Como anotamos antes, la Conferencia Episcopal hizo pública su posición, y lo hizo de manera directa, inconfundible. Después de reconocer, con admiración, la decisión del pueblo de participar en un proceso electoral pese a las irregularidades que antecedieron al día de la votación, los Obispos señalan que esa actitud “madura y cívica de los nicaragüenses no ha sido respetada como es propio en un sistema democrático auténtico”, para llegar a la conclusión que “la legitimidad del proceso electoral y el respeto a la voluntad del pueblo han quedado totalmente en entredicho”.

Por su parte, la Misión de Observación de la Unión Europea hizo una segunda declaración. Como se sabe, son numerosos los informes  -el de la propia misión de la OEA, la primera declaración de la misión de la Unión Europea, y los de numerosas organizaciones gremiales y de la sociedad civil nicaragüense-  que dan cuenta de la serie de irregularidades antes y durante el propio día de los comicios. Pero es el caso que la Misión de la Unión Europea se ha visto en la circunstancia de hacer una segunda declaración, en este caso sobre la evolución del proceso con posterioridad al día de las elecciones.

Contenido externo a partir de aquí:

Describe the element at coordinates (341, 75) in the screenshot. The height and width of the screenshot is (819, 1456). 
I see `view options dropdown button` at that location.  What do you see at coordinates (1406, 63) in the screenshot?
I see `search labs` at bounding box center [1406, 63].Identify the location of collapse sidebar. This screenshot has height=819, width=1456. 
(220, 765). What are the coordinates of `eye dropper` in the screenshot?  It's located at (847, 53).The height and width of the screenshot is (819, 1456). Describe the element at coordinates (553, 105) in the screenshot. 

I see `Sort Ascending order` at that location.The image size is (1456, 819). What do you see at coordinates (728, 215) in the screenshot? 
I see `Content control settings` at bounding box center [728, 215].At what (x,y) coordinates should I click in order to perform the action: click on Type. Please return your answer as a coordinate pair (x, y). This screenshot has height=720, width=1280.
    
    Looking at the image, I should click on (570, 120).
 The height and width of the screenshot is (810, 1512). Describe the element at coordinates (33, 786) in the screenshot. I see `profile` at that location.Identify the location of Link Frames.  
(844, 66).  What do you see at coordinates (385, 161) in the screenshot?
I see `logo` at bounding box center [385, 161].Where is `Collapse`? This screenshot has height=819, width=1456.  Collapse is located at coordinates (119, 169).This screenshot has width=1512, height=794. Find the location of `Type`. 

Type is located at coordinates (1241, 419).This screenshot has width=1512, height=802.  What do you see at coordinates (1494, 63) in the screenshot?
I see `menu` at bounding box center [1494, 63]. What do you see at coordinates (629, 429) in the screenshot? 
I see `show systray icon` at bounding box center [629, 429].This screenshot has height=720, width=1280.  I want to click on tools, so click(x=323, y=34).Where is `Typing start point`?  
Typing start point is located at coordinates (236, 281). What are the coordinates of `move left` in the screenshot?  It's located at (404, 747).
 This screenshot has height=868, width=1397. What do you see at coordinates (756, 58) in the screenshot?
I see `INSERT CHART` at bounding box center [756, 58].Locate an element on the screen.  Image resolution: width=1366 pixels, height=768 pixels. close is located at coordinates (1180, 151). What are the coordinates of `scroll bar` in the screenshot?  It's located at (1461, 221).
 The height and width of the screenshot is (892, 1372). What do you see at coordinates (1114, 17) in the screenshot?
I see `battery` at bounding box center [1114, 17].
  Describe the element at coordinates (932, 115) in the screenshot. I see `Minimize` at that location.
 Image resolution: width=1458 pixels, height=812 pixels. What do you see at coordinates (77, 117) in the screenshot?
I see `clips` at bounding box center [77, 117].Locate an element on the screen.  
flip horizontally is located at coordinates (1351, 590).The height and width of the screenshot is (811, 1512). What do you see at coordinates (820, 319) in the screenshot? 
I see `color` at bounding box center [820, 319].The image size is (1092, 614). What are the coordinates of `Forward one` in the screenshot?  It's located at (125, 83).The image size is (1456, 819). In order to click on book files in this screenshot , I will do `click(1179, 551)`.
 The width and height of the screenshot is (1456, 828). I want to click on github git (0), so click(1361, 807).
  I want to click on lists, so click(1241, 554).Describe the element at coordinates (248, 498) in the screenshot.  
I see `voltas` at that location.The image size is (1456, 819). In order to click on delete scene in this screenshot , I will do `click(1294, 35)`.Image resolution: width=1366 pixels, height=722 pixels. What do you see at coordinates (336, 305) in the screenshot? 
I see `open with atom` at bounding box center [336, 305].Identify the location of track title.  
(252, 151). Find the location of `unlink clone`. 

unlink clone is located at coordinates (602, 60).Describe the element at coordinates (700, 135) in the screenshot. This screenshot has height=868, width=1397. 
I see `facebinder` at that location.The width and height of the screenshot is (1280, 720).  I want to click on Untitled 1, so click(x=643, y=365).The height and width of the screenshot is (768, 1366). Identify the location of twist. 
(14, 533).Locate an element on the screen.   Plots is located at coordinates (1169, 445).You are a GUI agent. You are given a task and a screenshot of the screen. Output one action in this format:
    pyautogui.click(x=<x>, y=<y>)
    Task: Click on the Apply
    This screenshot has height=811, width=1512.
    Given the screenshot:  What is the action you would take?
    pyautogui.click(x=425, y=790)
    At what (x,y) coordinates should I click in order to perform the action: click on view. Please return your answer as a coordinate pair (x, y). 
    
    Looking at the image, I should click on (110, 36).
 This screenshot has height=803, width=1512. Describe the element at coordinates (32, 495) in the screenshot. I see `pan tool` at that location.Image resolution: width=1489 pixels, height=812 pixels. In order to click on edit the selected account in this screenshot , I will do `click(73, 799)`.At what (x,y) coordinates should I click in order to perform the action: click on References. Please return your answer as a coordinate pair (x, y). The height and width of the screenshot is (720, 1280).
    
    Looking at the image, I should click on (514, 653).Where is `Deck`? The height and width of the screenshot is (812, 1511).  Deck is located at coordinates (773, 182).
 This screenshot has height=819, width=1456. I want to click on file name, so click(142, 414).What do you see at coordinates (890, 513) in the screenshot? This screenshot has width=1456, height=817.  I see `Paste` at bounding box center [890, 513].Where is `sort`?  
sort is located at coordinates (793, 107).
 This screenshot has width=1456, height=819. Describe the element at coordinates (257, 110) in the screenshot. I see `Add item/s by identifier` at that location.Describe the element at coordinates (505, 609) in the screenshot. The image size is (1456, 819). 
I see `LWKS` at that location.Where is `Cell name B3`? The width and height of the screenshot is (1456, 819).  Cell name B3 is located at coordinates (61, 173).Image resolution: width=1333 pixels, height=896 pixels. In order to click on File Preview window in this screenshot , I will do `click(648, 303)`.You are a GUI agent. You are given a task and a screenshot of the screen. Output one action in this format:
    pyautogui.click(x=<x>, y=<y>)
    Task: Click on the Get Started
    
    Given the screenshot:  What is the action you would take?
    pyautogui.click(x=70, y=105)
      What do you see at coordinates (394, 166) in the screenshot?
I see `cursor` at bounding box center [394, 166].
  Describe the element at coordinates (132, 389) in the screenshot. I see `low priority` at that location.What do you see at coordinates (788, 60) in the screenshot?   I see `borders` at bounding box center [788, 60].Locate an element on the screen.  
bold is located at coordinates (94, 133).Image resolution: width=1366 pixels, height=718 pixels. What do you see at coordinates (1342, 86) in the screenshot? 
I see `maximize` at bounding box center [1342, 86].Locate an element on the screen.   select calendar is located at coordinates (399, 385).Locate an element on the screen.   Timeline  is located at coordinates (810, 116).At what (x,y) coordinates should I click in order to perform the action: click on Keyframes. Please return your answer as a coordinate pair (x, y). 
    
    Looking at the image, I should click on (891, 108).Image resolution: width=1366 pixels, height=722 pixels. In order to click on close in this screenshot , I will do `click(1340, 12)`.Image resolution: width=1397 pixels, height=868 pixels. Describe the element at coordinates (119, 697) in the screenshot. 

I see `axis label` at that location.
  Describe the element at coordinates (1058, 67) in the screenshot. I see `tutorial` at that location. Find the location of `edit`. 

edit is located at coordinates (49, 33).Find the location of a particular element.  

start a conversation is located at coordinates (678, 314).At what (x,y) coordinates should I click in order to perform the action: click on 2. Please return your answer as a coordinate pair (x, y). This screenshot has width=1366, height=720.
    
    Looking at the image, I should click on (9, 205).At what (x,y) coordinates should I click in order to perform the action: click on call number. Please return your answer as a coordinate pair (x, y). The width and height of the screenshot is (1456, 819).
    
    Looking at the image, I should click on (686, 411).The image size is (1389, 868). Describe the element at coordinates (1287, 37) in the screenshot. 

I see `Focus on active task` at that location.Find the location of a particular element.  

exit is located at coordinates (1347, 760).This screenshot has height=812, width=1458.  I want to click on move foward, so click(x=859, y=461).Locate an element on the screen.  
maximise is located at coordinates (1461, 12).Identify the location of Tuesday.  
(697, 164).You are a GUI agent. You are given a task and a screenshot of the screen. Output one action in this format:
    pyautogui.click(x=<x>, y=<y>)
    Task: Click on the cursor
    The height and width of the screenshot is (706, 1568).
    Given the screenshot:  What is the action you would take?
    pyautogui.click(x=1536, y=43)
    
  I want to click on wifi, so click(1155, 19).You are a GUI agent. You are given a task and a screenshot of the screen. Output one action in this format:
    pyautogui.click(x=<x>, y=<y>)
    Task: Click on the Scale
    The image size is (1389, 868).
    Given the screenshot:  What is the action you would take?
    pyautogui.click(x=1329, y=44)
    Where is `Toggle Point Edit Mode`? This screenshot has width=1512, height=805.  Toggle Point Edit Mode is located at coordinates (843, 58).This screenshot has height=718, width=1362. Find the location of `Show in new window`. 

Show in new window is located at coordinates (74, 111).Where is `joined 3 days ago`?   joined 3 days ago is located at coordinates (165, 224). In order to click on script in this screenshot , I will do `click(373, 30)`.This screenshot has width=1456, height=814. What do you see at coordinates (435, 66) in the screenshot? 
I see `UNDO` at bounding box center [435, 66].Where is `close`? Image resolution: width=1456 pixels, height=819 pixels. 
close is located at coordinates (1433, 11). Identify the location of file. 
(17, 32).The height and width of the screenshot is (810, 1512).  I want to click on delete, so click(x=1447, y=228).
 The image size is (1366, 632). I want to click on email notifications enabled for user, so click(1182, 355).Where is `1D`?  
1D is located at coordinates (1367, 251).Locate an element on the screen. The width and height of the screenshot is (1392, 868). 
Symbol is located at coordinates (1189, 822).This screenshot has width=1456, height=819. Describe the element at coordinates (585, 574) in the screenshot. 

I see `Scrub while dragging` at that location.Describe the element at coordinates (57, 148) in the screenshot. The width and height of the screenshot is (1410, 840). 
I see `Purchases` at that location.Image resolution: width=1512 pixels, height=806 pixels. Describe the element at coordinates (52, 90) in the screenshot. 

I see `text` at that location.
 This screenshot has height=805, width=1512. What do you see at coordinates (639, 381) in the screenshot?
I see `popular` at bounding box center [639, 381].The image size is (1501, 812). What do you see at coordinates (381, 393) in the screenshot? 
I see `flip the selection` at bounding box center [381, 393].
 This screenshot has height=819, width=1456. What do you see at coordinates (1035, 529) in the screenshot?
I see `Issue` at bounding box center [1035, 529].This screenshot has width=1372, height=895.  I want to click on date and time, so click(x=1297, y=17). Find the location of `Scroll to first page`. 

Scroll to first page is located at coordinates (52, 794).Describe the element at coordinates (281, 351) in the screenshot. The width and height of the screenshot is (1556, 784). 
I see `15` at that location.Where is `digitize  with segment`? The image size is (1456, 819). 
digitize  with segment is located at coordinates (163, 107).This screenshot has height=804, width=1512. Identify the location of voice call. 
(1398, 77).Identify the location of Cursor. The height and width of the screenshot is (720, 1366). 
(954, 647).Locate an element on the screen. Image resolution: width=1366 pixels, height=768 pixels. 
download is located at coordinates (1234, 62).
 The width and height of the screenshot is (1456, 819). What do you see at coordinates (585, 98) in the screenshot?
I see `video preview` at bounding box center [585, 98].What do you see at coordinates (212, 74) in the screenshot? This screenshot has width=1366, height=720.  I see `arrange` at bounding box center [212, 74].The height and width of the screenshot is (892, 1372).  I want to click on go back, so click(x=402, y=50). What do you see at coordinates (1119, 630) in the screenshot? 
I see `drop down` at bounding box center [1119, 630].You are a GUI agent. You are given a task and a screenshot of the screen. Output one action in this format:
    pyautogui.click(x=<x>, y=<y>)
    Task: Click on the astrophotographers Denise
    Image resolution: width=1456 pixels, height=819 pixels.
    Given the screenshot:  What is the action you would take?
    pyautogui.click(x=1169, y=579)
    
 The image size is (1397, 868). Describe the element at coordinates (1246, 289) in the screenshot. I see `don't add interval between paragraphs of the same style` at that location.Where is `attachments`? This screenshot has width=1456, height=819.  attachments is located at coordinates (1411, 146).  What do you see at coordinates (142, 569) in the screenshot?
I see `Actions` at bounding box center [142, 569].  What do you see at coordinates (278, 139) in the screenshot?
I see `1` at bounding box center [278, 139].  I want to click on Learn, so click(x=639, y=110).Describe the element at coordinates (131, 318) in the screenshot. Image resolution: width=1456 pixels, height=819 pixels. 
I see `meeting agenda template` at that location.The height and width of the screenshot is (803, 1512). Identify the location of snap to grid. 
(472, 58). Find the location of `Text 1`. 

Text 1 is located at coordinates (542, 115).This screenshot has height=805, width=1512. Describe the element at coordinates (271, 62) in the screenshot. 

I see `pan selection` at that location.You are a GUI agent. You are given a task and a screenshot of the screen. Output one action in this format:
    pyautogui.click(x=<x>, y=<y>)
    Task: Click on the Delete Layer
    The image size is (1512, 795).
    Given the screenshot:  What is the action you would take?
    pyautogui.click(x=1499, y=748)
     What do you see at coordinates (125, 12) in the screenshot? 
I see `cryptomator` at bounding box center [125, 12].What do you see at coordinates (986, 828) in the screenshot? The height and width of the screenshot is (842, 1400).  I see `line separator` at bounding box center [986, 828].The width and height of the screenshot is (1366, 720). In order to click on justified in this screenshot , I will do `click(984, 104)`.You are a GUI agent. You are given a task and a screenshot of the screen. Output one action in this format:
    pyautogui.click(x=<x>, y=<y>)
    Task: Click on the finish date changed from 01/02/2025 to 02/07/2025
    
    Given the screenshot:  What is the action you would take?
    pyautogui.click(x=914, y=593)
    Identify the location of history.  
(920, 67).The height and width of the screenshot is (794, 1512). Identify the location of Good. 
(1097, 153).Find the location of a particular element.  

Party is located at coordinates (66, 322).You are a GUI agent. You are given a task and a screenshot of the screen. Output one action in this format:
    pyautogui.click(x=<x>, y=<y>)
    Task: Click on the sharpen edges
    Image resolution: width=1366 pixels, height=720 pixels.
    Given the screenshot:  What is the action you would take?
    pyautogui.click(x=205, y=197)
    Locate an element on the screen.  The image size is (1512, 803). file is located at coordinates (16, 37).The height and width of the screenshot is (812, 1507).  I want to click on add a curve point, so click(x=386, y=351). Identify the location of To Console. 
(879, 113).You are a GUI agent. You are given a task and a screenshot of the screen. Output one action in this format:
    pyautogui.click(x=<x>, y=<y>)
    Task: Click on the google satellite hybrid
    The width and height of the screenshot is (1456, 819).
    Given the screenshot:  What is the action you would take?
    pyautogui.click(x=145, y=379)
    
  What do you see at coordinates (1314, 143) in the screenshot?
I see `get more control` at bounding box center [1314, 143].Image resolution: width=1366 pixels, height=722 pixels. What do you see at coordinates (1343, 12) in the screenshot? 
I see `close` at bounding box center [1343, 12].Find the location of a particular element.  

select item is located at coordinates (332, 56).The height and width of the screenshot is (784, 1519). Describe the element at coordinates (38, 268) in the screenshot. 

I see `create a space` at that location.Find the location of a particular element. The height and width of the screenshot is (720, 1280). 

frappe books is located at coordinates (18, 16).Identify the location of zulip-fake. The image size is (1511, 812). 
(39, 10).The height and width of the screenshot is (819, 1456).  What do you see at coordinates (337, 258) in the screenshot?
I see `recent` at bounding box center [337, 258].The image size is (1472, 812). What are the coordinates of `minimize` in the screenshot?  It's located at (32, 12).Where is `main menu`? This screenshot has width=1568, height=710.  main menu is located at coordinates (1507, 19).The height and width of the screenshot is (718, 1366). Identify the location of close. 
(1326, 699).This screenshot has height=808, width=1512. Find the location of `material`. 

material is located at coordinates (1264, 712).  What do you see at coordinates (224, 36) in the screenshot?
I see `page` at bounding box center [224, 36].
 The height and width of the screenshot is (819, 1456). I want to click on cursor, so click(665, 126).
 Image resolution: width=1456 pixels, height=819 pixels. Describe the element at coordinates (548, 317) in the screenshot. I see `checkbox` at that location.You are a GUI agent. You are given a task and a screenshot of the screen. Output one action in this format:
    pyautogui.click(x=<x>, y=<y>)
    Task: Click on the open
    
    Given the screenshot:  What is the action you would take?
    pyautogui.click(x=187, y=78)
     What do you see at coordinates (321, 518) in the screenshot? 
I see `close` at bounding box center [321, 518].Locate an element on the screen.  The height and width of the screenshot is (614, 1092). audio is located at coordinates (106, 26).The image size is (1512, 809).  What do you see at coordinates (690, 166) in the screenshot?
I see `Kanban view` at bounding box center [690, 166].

En esa segunda declaración “la Misión de Observación Electoral de la Unión Europea (MOE-UE) lamenta que la escasa transparencia de las autoridades electorales nicaragüenses señalada en la Declaración Preliminar de la Misión del 8 de noviembre se haya mantenido e incluso agravado durante la sumatoria de resultados en los distintos niveles de la administración electoral y su posterior publicación”.  Señala la declaración de la Misión que sus observadores, desplegados por todo el país, han logrado establecer “una pauta homogénea en casi todos los departamentos y regiones que se caracteriza por impedir o dificultar el acceso de los fiscales a las operaciones sumatorias de las actas de las Juntas Receptoras de Voto (JRV)”.

En definitiva, todas las anomalías observadas antes, durante y después del acto electoral, conducen a la Misión de la Unión Europea a concluir que hay “un grave retroceso en la calidad democrática de las elecciones en Nicaragua”.

De los numerosos informes que sobre las elecciones hemos mencionado, no cabe esperar que utilicen la palabra fraude para calificar a las mismas, pero si como señala el diccionario de la Real Academia Española fraude es la “acción contraria a la verdad y la rectitud….” qué duda cabe, según los hechos que dichos informes describen, que estamos ante un Fraude, y con mayúscula.